_Given instruction:_ Extract every item below and reproduce each line verbatim, in the same order.

_Exercise inputs:_
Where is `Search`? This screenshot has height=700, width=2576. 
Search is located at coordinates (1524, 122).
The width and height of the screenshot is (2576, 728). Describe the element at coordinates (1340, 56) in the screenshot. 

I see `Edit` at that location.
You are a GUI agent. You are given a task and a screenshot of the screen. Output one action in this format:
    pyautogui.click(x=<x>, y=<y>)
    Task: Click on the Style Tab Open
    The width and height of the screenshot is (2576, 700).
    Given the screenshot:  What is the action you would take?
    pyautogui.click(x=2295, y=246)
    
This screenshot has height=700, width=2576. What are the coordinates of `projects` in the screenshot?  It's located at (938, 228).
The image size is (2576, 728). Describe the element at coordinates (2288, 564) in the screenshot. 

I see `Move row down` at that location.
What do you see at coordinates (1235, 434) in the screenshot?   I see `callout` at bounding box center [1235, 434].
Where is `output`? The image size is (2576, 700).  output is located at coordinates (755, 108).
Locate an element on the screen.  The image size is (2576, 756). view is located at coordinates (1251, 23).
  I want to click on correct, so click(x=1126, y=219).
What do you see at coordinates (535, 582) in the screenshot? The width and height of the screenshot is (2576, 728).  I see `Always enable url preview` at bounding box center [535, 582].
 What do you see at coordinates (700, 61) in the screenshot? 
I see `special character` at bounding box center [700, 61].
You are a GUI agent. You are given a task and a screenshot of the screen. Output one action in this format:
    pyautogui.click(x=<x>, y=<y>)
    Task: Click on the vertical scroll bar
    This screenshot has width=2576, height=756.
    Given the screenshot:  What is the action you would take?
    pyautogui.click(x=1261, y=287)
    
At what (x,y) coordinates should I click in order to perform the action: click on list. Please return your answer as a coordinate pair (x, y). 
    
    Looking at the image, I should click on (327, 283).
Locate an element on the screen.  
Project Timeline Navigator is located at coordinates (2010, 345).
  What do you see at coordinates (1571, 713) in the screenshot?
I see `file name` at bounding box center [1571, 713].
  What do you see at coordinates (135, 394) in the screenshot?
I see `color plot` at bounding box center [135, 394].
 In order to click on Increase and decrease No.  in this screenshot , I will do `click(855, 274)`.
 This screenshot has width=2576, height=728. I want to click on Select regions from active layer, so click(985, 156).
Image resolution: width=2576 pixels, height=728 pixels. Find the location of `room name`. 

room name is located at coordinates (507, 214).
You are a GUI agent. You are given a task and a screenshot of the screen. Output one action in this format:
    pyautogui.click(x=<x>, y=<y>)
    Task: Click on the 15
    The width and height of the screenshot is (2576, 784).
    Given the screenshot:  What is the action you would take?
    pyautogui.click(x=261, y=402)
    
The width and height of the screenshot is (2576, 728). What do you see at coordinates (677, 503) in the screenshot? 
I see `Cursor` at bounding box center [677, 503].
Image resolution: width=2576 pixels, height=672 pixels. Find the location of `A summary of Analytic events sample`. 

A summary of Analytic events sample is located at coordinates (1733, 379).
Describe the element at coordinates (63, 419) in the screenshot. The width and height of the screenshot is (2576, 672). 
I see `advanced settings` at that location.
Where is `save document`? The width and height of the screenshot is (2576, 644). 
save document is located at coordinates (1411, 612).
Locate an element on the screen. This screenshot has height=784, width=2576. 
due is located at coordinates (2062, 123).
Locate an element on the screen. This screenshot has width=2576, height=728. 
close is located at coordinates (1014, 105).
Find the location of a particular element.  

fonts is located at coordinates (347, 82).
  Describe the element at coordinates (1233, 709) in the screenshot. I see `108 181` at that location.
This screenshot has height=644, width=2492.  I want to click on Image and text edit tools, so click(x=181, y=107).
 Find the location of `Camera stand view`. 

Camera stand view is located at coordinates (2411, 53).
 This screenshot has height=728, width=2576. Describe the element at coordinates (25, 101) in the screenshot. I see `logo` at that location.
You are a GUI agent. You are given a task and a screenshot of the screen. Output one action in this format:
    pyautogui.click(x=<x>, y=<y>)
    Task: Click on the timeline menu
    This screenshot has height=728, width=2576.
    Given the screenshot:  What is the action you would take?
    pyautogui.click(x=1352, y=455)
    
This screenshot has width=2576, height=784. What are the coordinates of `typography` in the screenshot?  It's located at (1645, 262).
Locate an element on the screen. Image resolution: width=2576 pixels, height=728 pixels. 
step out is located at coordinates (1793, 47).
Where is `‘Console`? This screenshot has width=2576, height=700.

_Answer in full:_
Where is `Search`? This screenshot has height=700, width=2576. 
Search is located at coordinates (1524, 122).
The width and height of the screenshot is (2576, 728). Describe the element at coordinates (1340, 56) in the screenshot. 

I see `Edit` at that location.
You are a GUI agent. You are given a task and a screenshot of the screen. Output one action in this format:
    pyautogui.click(x=<x>, y=<y>)
    Task: Click on the Style Tab Open
    The width and height of the screenshot is (2576, 700).
    Given the screenshot:  What is the action you would take?
    pyautogui.click(x=2295, y=246)
    
This screenshot has height=700, width=2576. What are the coordinates of `projects` in the screenshot?  It's located at (938, 228).
The image size is (2576, 728). Describe the element at coordinates (2288, 564) in the screenshot. 

I see `Move row down` at that location.
What do you see at coordinates (1235, 434) in the screenshot?   I see `callout` at bounding box center [1235, 434].
Where is `output`? The image size is (2576, 700).  output is located at coordinates (755, 108).
Locate an element on the screen.  The image size is (2576, 756). view is located at coordinates (1251, 23).
  I want to click on correct, so click(x=1126, y=219).
What do you see at coordinates (535, 582) in the screenshot? The width and height of the screenshot is (2576, 728).  I see `Always enable url preview` at bounding box center [535, 582].
 What do you see at coordinates (700, 61) in the screenshot? 
I see `special character` at bounding box center [700, 61].
You are a GUI agent. You are given a task and a screenshot of the screen. Output one action in this format:
    pyautogui.click(x=<x>, y=<y>)
    Task: Click on the vertical scroll bar
    This screenshot has width=2576, height=756.
    Given the screenshot:  What is the action you would take?
    pyautogui.click(x=1261, y=287)
    
At what (x,y) coordinates should I click in order to perform the action: click on list. Please return your answer as a coordinate pair (x, y). 
    
    Looking at the image, I should click on (327, 283).
Locate an element on the screen.  
Project Timeline Navigator is located at coordinates (2010, 345).
  What do you see at coordinates (1571, 713) in the screenshot?
I see `file name` at bounding box center [1571, 713].
  What do you see at coordinates (135, 394) in the screenshot?
I see `color plot` at bounding box center [135, 394].
 In order to click on Increase and decrease No.  in this screenshot , I will do `click(855, 274)`.
 This screenshot has width=2576, height=728. I want to click on Select regions from active layer, so click(985, 156).
Image resolution: width=2576 pixels, height=728 pixels. Find the location of `room name`. 

room name is located at coordinates (507, 214).
You are a GUI agent. You are given a task and a screenshot of the screen. Output one action in this format:
    pyautogui.click(x=<x>, y=<y>)
    Task: Click on the 15
    The width and height of the screenshot is (2576, 784).
    Given the screenshot:  What is the action you would take?
    pyautogui.click(x=261, y=402)
    
The width and height of the screenshot is (2576, 728). What do you see at coordinates (677, 503) in the screenshot? 
I see `Cursor` at bounding box center [677, 503].
Image resolution: width=2576 pixels, height=672 pixels. Find the location of `A summary of Analytic events sample`. 

A summary of Analytic events sample is located at coordinates (1733, 379).
Describe the element at coordinates (63, 419) in the screenshot. The width and height of the screenshot is (2576, 672). 
I see `advanced settings` at that location.
Where is `save document`? The width and height of the screenshot is (2576, 644). 
save document is located at coordinates (1411, 612).
Locate an element on the screen. This screenshot has height=784, width=2576. 
due is located at coordinates (2062, 123).
Locate an element on the screen. This screenshot has width=2576, height=728. 
close is located at coordinates (1014, 105).
Find the location of a particular element.  

fonts is located at coordinates (347, 82).
  Describe the element at coordinates (1233, 709) in the screenshot. I see `108 181` at that location.
This screenshot has height=644, width=2492.  I want to click on Image and text edit tools, so click(x=181, y=107).
 Find the location of `Camera stand view`. 

Camera stand view is located at coordinates (2411, 53).
 This screenshot has height=728, width=2576. Describe the element at coordinates (25, 101) in the screenshot. I see `logo` at that location.
You are a GUI agent. You are given a task and a screenshot of the screen. Output one action in this format:
    pyautogui.click(x=<x>, y=<y>)
    Task: Click on the timeline menu
    This screenshot has height=728, width=2576.
    Given the screenshot:  What is the action you would take?
    pyautogui.click(x=1352, y=455)
    
This screenshot has width=2576, height=784. What are the coordinates of `typography` in the screenshot?  It's located at (1645, 262).
Locate an element on the screen. Image resolution: width=2576 pixels, height=728 pixels. 
step out is located at coordinates (1793, 47).
Where is `‘Console`? This screenshot has width=2576, height=700.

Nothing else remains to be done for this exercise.